Due to a Novo Nordisk commitment to the Committee for Medicinal Products for Human Use (CHMP), Novo Nordisk receives data on treatment with activated recombinant human FVII (rFVIIa, NovoSeven®) in patients with FVII deficiency from the Seven Treatment Evaluation Registry (STER, NCT01269138). These patients can also have been treated with other haemostatics for systemic administration.
Detailed Summary:
Sponsor: Novo Nordisk A/S
Current Primary Outcome:
- Treatment of bleeding episodes at clinic/hospital: Treatment efficacy evaluation for each treatment modality: excellent, effective, partly effective, ineffective, or not evaluable [ Time Frame: Evaluated at 6 hours ]
- Treatment of bleeding episodes at clinic/hospital: Treatment efficacy evaluation for each treatment modality: excellent, effective, partly effective, ineffective, or not evaluable [ Time Frame: Evaluated after 30 days ]
- Treatment of bleeding episodes at clinic/hospital: Time to achieve arrest of bleeding [ Time Frame: Time to achieve arrest of bleeding ]
- Treatment of bleeding episodes at clinic/hospital: Number of re-bleeding episodes [ Time Frame: Within 5 days after first product administration ]
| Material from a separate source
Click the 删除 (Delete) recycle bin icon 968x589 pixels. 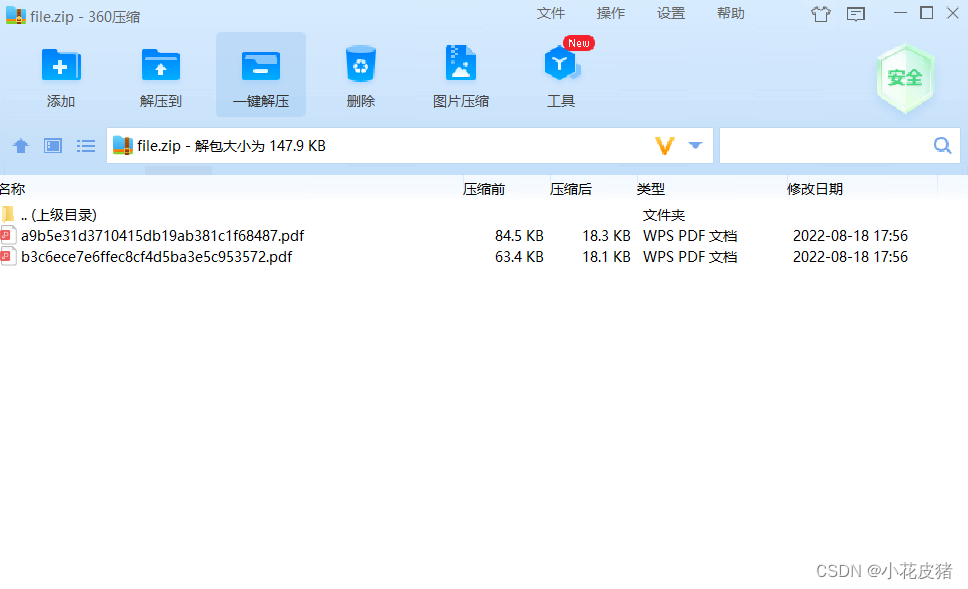[360, 66]
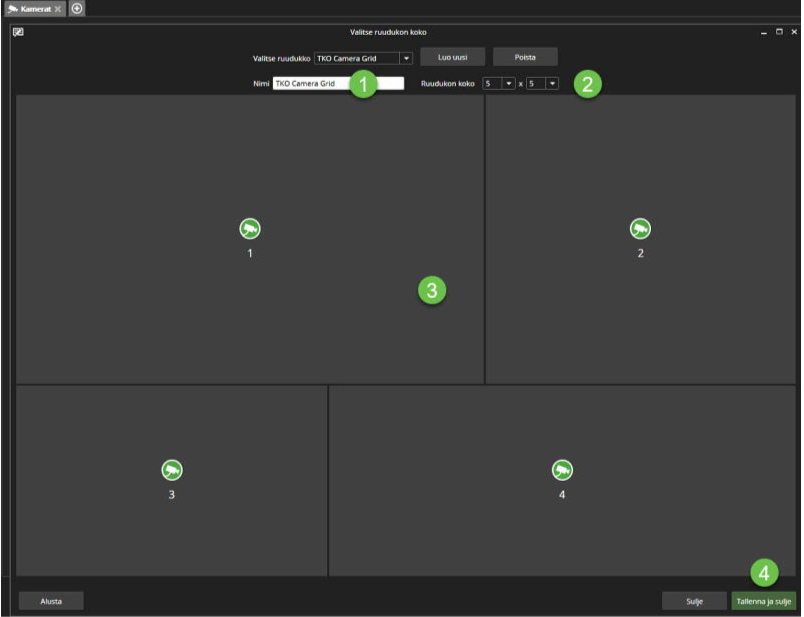Save with the Tallenna ja sulje button
Screen dimensions: 804x617
click(x=764, y=601)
- Treatment of bleeding episodes at home: Treatment efficacy evaluation for each treatment modality: excellent, effective, partly effective, ineffective, or not evaluable [ Time Frame: Evaluated at 6 hours ]
- Treatment of bleeding episodes at home: Time to achieve arrest of bleeding [ Time Frame: Time to achieve arrest of bleeding ]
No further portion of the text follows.